# Task objective
Output the lines of the records from the line containing "Select the Papua New Guinea (6.1) event label" through the line containing "Looking at the screenshot, I should [366, 358]." as a Markdown table with the columns No. and Text. Number each row and skip blank lines.

# Interface element records

:::

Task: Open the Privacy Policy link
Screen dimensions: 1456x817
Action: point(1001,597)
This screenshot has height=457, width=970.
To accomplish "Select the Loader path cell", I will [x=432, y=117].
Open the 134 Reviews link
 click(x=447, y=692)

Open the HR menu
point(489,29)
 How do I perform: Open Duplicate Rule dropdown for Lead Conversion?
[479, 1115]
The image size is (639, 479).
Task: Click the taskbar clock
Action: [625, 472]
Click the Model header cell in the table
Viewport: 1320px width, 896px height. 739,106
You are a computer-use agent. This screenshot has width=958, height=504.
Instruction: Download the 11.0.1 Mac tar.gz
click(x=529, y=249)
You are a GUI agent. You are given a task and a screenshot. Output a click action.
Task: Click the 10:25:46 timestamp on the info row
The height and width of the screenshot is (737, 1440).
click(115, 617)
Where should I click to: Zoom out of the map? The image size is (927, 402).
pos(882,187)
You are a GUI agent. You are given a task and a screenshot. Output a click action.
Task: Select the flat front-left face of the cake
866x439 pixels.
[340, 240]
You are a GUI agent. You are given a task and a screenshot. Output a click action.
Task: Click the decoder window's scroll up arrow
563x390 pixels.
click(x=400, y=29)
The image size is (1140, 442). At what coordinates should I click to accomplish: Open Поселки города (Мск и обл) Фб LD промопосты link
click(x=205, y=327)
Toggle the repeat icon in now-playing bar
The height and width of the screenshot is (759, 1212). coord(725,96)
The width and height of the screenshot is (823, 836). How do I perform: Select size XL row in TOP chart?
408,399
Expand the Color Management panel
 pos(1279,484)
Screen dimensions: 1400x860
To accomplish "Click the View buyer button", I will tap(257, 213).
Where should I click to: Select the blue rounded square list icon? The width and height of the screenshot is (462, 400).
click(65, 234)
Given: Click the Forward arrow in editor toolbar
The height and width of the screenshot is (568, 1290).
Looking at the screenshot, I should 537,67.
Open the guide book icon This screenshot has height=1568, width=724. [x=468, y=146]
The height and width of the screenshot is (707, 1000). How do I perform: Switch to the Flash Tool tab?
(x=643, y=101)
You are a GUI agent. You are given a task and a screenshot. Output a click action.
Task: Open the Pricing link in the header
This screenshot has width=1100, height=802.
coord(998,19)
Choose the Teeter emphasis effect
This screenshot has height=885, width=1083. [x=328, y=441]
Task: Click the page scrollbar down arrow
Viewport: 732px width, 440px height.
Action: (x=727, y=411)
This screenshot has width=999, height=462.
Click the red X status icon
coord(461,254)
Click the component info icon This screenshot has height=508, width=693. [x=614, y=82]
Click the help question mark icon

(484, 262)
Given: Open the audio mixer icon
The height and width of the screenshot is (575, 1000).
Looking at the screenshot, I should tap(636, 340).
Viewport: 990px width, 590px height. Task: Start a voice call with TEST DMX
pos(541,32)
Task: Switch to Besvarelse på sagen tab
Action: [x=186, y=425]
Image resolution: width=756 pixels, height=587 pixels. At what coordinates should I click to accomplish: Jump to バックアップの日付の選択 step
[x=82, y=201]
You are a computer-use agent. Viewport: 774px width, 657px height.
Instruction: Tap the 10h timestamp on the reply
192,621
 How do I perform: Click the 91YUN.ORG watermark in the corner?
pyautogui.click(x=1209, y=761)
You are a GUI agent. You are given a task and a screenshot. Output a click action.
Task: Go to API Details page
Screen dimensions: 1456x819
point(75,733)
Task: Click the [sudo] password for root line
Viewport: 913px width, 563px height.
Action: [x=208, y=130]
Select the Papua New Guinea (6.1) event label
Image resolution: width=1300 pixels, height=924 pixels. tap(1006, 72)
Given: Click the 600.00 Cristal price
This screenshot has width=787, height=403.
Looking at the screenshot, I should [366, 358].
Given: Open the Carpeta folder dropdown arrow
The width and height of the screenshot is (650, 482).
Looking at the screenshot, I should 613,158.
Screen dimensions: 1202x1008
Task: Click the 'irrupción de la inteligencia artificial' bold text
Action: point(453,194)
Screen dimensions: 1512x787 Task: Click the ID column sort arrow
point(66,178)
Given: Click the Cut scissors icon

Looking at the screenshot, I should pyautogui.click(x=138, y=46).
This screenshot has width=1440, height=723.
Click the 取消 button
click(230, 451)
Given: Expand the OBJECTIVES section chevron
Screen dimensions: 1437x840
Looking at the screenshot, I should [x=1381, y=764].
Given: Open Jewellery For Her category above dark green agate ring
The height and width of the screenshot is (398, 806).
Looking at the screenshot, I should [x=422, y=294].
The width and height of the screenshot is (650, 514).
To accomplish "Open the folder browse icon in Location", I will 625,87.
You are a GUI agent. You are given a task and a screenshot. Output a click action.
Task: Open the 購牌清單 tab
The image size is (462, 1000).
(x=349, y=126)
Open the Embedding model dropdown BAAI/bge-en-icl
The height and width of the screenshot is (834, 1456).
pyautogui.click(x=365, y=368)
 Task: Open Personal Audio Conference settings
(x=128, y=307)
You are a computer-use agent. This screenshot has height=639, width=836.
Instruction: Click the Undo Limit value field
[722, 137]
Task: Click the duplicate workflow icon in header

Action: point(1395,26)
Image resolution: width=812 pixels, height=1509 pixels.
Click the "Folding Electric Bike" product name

:::

# Response
| No. | Text |
|---|---|
| 1 | Select the Papua New Guinea (6.1) event label |
| 2 | Image resolution: width=1300 pixels, height=924 pixels. tap(1006, 72) |
| 3 | Given: Click the 600.00 Cristal price |
| 4 | This screenshot has width=787, height=403. |
| 5 | Looking at the screenshot, I should [366, 358]. |